The Moleskine cahier is a rather unassuming object — a notebook thin and small enough to fit into your back pocket, ideal for jotting down reminders, a grocery list or bursts of ideas. But it’s also a favorite of artists, who see a wealth of possibilities in its blank pages.
That is exactly what Steven Peterman and Shane Zucker, the creators of the currently touring Sketchbook Project, had in mind when they started the project four years ago as art students. “They’re meant as just a place for ideas,” Peterman says of Moleskine’s popular cahiers. Project participants are mailed a notebook, fill it as they see fit (except with hazardous objects), then return it; the $25 fee covers the cost of the Moleskine and a nationwide tour where the notebooks can be viewed.
Nearly 29,000 notebooks were sent out this year — and of those, almost 10,000 came back. Participants have ranged in age from 2 to 90, Peterman says. The next round of participants can register for the project beginning April 15, the same day the tour comes to Washington for a two-day stay.
In a telephone interview, Peterman talked about the project, now based at the Brooklyn Art Library:
“We’ve used Moleskines mostly because, in the beginning [we] felt like it was a name that people knew. . . . People do everything from simple pencil sketching to giant posters that fold out of the book and become something else, and people do crazy cutouts in the book. It’s like the coolest thing — you never know what you’re going to get.

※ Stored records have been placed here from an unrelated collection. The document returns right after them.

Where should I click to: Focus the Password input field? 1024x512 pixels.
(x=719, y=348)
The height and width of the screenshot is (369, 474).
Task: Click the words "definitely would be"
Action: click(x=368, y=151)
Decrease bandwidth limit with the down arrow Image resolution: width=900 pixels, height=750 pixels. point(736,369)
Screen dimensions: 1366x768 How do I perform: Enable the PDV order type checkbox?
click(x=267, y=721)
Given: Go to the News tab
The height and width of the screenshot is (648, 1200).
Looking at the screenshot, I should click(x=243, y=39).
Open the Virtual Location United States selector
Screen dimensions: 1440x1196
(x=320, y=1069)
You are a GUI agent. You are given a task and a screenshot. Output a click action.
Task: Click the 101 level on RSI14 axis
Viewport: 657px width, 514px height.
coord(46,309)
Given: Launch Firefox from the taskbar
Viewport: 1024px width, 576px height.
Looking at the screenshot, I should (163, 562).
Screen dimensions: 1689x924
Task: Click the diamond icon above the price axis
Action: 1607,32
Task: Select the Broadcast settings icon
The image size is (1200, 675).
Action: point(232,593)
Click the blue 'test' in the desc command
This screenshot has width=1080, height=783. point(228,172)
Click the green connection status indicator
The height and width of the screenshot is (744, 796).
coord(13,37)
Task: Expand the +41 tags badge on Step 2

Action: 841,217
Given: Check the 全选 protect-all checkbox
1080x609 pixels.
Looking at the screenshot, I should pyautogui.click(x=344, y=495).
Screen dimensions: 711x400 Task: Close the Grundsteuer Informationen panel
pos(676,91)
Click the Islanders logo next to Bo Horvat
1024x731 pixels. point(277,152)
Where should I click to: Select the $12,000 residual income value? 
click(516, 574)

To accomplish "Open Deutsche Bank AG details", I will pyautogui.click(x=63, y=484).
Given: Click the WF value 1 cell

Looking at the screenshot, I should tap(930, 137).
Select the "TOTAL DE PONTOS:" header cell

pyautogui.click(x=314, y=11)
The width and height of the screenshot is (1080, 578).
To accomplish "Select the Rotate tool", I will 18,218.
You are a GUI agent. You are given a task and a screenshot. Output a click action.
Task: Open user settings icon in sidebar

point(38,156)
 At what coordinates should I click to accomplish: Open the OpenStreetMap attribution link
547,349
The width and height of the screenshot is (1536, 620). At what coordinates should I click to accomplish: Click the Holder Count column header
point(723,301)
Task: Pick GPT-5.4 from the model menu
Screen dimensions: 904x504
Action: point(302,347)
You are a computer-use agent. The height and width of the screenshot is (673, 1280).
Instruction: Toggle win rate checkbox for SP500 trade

“We’ve had people do multiple books, but we’ve also had a group of people do one book and pass it around and each do a page. We encourage anything that people want to do. We’ve had elementary schools — each kid will do a book, or each kid will do a page.
“We have had some incredibly deep books, and we’ve had some that are incredibly not deep and just very straightforward. I think people feel really comfortable with this format — it closes, it’s something that’s not out for display [initially]. . . . It’s very personal, and you know it’s just going to be one person reading your book at one time, and I think people really let go. We get a lot of e-mails from older people who have been, like, ‘I haven’t done art in 20 years, and this project allowed me to do that.’
“We tend to get people who are very stressed about it and overwhelmed, but it’s supposed to be just a way to be inspired and just have fun. It’s not meant to make you stressed. They are sketchbooks in the end — they’re meant as just a place for ideas. You don’t have to have a crazy finished book if you don’t want to. You can take it for however you want.
“It’s all about your conceptual ideas. You can do whatever you want with it.”